▶ **Source material**:
● ● ●

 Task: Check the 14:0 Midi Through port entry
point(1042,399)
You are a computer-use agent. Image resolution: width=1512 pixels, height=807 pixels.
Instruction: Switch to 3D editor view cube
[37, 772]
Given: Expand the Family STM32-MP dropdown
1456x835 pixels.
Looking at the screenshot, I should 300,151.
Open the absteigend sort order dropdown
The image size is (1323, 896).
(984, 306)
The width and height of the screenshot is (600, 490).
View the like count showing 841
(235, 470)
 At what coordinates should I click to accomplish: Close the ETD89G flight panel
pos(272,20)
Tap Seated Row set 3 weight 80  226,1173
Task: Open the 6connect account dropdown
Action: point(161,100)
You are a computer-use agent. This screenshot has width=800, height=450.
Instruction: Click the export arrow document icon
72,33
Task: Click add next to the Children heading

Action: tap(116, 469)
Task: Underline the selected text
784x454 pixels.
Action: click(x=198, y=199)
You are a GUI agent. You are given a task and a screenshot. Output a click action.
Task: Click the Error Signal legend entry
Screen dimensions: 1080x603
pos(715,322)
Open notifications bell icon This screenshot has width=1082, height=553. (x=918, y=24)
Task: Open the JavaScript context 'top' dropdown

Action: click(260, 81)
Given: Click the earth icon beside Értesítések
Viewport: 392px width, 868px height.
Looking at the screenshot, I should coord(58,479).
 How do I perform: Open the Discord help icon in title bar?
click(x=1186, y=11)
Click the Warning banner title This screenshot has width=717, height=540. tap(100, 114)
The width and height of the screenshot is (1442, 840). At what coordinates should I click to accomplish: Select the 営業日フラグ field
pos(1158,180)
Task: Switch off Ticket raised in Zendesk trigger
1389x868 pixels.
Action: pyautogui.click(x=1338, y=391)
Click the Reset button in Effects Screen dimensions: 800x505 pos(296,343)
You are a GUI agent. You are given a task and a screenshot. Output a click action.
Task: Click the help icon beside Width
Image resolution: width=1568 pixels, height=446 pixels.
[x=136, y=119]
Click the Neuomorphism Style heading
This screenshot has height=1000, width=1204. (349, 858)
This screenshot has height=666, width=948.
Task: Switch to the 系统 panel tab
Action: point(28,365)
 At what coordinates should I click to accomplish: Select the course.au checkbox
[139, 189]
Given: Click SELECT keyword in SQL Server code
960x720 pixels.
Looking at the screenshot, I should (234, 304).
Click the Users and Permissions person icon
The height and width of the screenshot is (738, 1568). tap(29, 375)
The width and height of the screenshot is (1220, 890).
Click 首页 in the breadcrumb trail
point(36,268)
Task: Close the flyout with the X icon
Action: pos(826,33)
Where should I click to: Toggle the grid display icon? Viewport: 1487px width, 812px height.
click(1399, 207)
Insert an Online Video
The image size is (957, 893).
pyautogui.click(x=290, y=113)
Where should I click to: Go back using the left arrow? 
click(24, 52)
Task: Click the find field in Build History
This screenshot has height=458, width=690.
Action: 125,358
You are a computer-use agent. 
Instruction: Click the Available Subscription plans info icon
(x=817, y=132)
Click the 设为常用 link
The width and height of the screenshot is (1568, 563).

● ● ●

▶ **Objective**:
Copy out the data word for word, from the line containing "Where should I click to: Go" through the end of the data, both ends included.

▶ **In response**:
Where should I click to: Go back using the left arrow? 
click(24, 52)
Task: Click the find field in Build History
This screenshot has height=458, width=690.
Action: 125,358
You are a computer-use agent. 
Instruction: Click the Available Subscription plans info icon
(x=817, y=132)
Click the 设为常用 link
The width and height of the screenshot is (1568, 563).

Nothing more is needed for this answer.